Chapter 17 : Karya Wisata; Legenda Air Terjun

62 17 0
                                    

"Hah? Mencari jejak Warlock di sini? Kau ini asal bicara atau bagaimana, Dantalion?" tanya Astaroth menginjakkan kakinya ke tanah setelah turun dari bus, disusul Belial. Dia membuka mulutnya bertanya, "Dan kenapa Phenex ada di sini sebagai sopir bus?!" Belum sempat menjawab, seruan dari murid lain memotong pembicaraan mereka.

"Mr. Danny! Apa yang akan kita lakukan hari ini? Apa kita boleh berenang di sungai nanti?" panggil seorang siswi dengan antusias. Dantalion menengok, menyapa murid itu. "Hmm, gak boleh. Arus air sungainya bisa berbahaya, loh. Kalian hanya diperbolehkan mendengar penjelasan tour guide nanti dan boleh berfoto-foto!"
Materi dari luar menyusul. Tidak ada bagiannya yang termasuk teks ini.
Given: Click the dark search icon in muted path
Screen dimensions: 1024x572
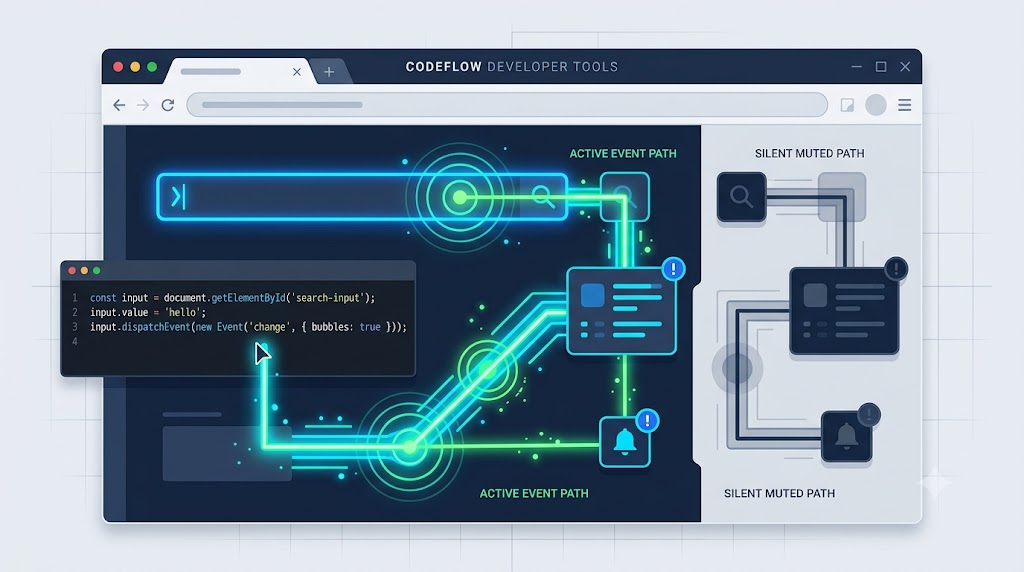Looking at the screenshot, I should coord(741,197).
"Yaaaah," ujar siswi-siswi itu dengan kecewa. "Iya, jangan ya! Nanti aku bisa diomelin guru yang lain, loh," seru Dantalion, mendapat anggukan mereka. "Siap Mr. Danny!" Ketiga siswi itu berjalan menjauh. Belial awalnya bingung, namun teringat kalau Dantalion melakukan charm speak ke seisi warga sekolahnya yang berada di sana bahwa dia adalah seorang guru.
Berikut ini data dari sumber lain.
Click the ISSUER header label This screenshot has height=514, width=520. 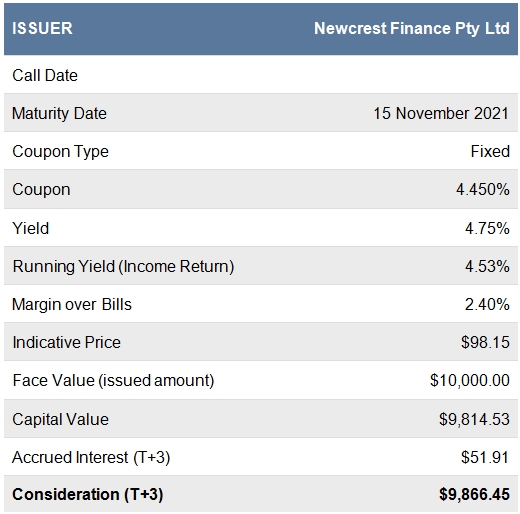tap(42, 28)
Dantalion menoleh dan akhirnya menjawab Astaroth, "Tenang saja, aku meminta Sytry untuk mencari tempat dengan energi sihir yang pekat. Destinasi kalian awalnya bukan ke sini, kan? Setelah mendapat informasi, aku langsung mengarahkan kalian semua ke sini."

"Ah, Sytry, pelayanmu yang itu ya... Apa kabar juga dengan adikmu?" tanya Astaroth. "Oh? Dantalion punya adik?" celetuk Belial. Dantalion mengangguk. "Gremory di rumah baik-baik aja, kok! Sytry yang menjaganya. Anak itu sangat pendiam di sekolahnya, padahal sudah kelas lima SD," jawabnya.
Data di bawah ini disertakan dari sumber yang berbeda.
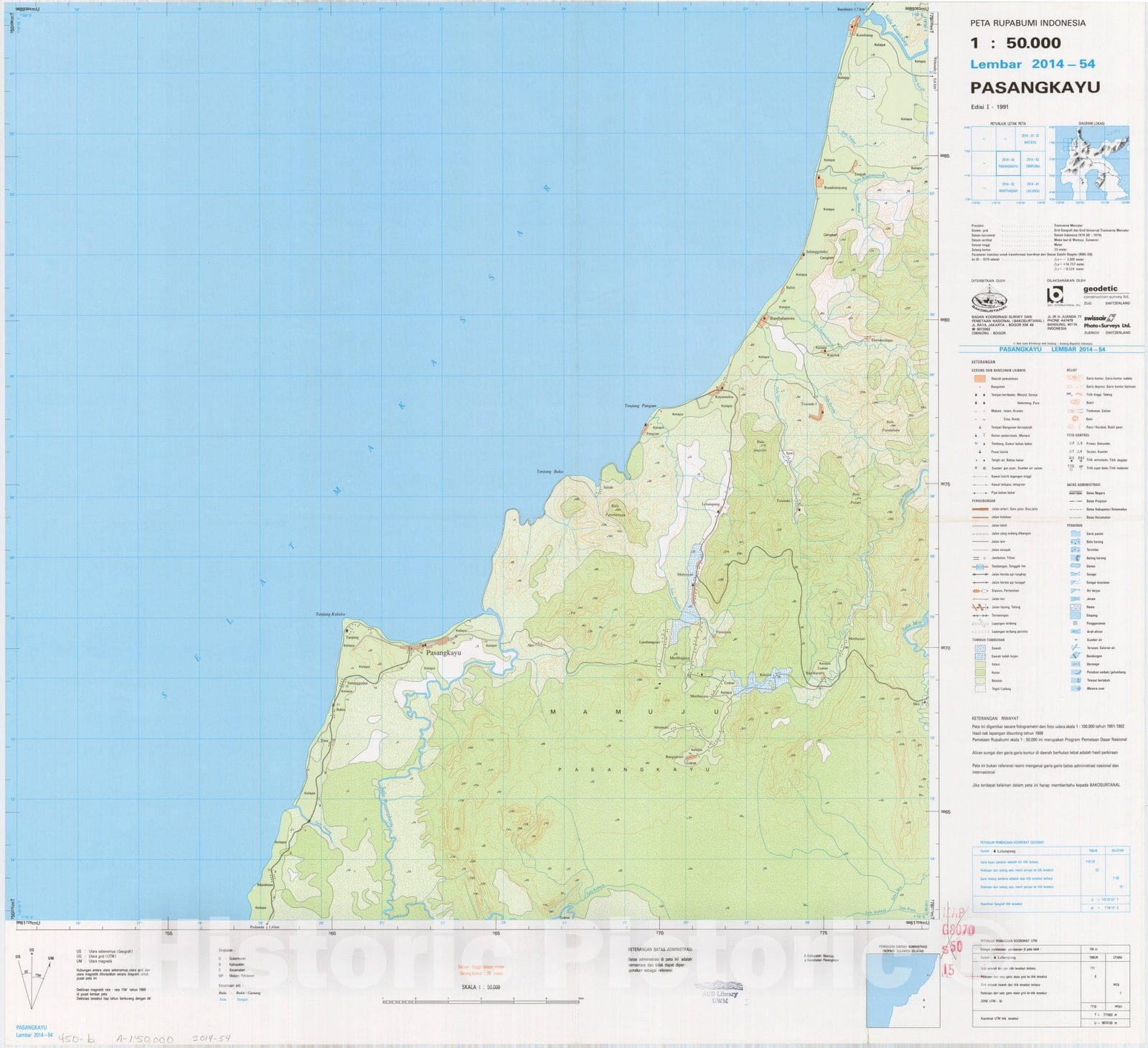The height and width of the screenshot is (1048, 1148).
Task: Click the Hutan green legend swatch
Action: (979, 673)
"Kalau dia," lanjut Dantalion menunjuk Phenex yang turun dari bus. "Saya yang meminta sendiri, Tuan Muda, haha," jawab Phenex, melambaikan tangan dengan asal pada Belial, mendaapat tatapan kaget sekaligus masam dari tuan mudanya.

"Ayo anak-anak semuanya berkumpul di sini untuk berbaris keliling!" seru seorang guru menggunakan megafon. Astaroth menutup telinganya, "Toa sialan." Dantalion menepuk punggung kedua temannya dan mendorong mereka.

"Yuk, yuk! Kita ikuti dulu tur ini. nanti jika sudah melalui sungai dan air terjunnya, kita akan berpisah diam-diam dari mereka," ucapnya, berjalan maju untuk berkumpul dengan yang lain. Astaroth dan Belial menyusul, sementara Phenex berjalan ke arah yang berlawanan. Ingin memantau suasana, katanya.

"Pagi, kalian!" sapa suara yang mereka kenal dari belakang. "Pagi, Olivia. Tidurmu nyenyak?" sapa Belial balik tersenyum, dibalas anggukan Olivia.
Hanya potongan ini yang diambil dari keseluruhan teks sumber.